+++ 本文抜粋

開発元:Gas Powered Games
発売元:THQ
発売予定日:2月

 

 「Total Annihilation」を生んだクリス・テイラー氏による久々のRTSが,「Supreme Commander」だ。アメリカでは,「Command & Conquer 3」との一騎打ちになりそうな気配もある。舞台となるのは37世紀で,三つの派閥に分かれた地球文明間の抗争を描いている。
 プレイヤーは,地球を核にした連合軍であるUEF,消滅したエイリアンの宗教を信仰するAeon Illuminate,そして半コンピュータ化した人間から成るCybran Nationでプレイでき,何百もある各惑星の支配をめぐって戦うのだ。「Total War」シリーズのような,戦略マップを含んだゲームシステムになっているのが特徴だろう。マップが広大なためか,ユニットがアイコン化されるまでカメラをズームアウトできたり,支配地へのユニットの自動輸送が可能だったりなど,テイラー氏らしい数々のアイデアも光る。なかには,巨大すぎて,進行するだけで周囲のユニットやオブジェクトを破壊していくようなユニットもあるそうで,細かな物理効果にも期待できそうだ。

 

 

開発元:Digital Reality
発売元:10Tacle Studios
発売予定日:2月

 

 ドイツがイギリスへの侵攻に成功したことから技術開発力を増大させ,兵器や戦略がより複雑化していくという,架空の現代史を描いたのが「War Front: Turning Point」である。ストーリーは,東部戦線でアメリカとドイツの将校が共同でヒトラー暗殺を企て,やがては双方が手を結んでロシアと対決するという,あっと驚くような方向へと進展していくのだ。
 本作の特徴は,第二次世界大戦で使用された通常兵器に加え,2足歩行兵器“エクソスケルトン”や液体窒素爆弾など,架空の兵器がふんだんに登場してくることだ。さらに,ユニットを直接操縦したり,固定砲台に乗り込んで敵に掃射したりという細かなプレイも可能だ。ストラテジーゲームなので,このときにはほかのマネージメントをAIに任せるわけだが,このあたりがどう処理されているのかが見ものだろう。建物の爆発が細かく描写されたり,樹木が風にそよいでいたりと,グラフィックス面でもかなりハイレベルな作品である。

 

 

開発元:Massive Entertainment
発売元:Sierra Entertainment
発売予定日:年内

 

 1991年,ソビエト連邦崩壊を防ぐためにヨーロッパやアラスカへと侵攻したロシア赤軍を,NATO軍が食い止めるという,こちらは第三次世界大戦という架空戦史を扱った作品だ。ストーリーは,ミリタリー作家として知られるラリー・ボンド氏によって監修されており,アメリカ,ロシア,NATOの三つの勢力が登場する模様だが,現在のところはアメリカ軍でプレイできること以外は詳しく発表されていない。
 ゲームプレイはスピーディにものになるらしく,「Company of Heroes」のように兵科を選ぶことで特殊な能力を得たり,ポイントが溜まると空爆や核ミサイル攻撃ができるというような,ほかの作品の良いところもうまく取り入れられている模様。高層ビルから,駐車している一般車両まで,砲撃によって多くのオブジェクトを破壊でき,すでに公開されているムービーでは,舞台となったシアトルの街で,激しい市街戦が繰り広げられているのが分かる。自然に囲まれた平和そうな郊外住宅地が,突然の戦火によって焼き尽くされる,というようなことが起きそうだ。

++++++
+++ 提供情報

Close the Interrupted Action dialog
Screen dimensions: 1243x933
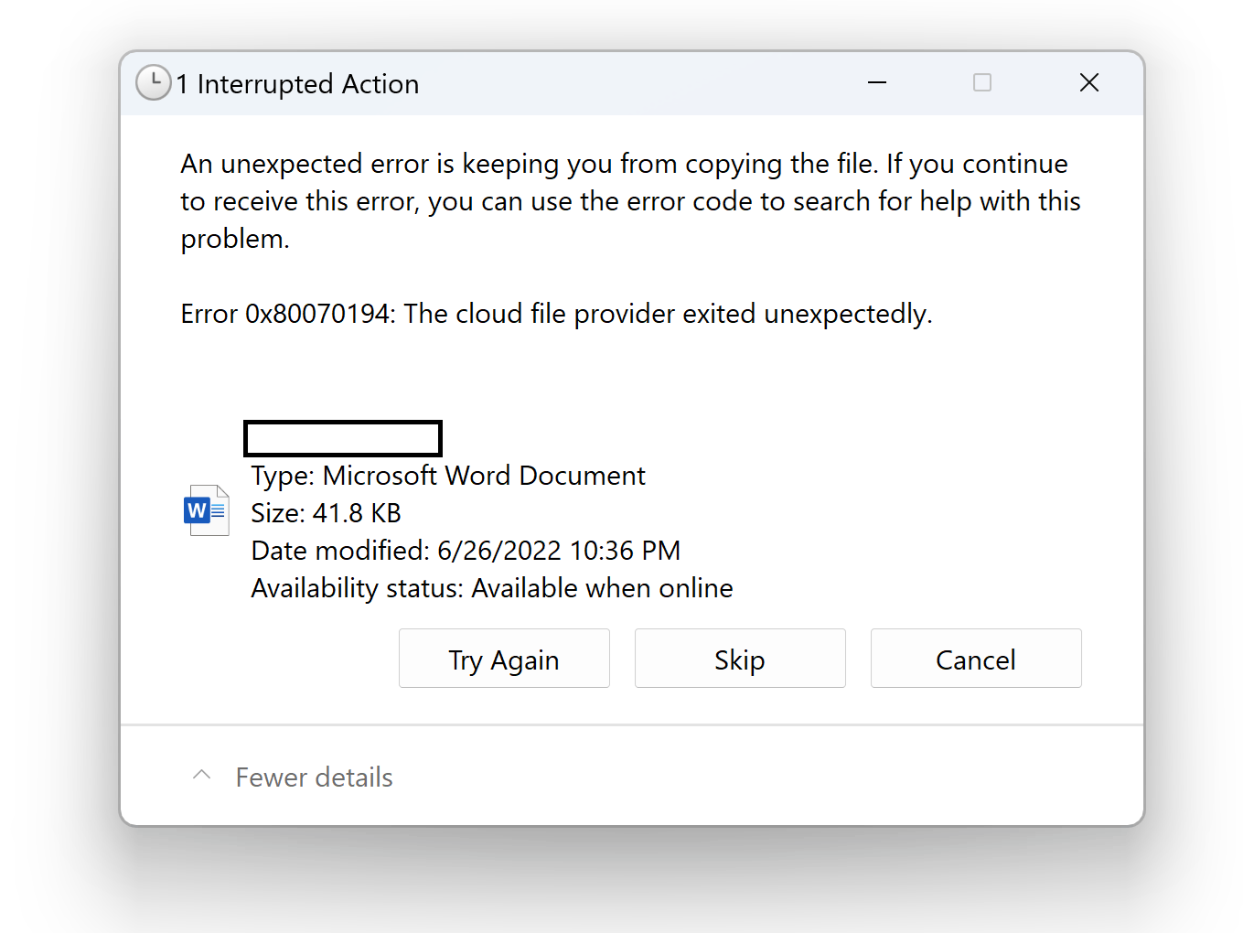(1089, 83)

++++++

**指示**
上の記事の内容を3文で要約してください。

**実行結果**
「Supreme Commander」はクリス・テイラー氏による37世紀が舞台のRTSで、プレイヤーは三つの派閥のいずれかで何百もある惑星の支配をめぐって戦う。「War Front: Turning Point」はドイツがイギリス侵攻に成功した架空の現代史を描き、2足歩行兵器“エクソスケルトン”や液体窒素爆弾などの架空の兵器が登場する。Massive Entertainment開発の作品は1991年の第三次世界大戦という架空戦史を扱い、砲撃によって高層ビルから駐車中の一般車両まで多くのオブジェクトを破壊できる。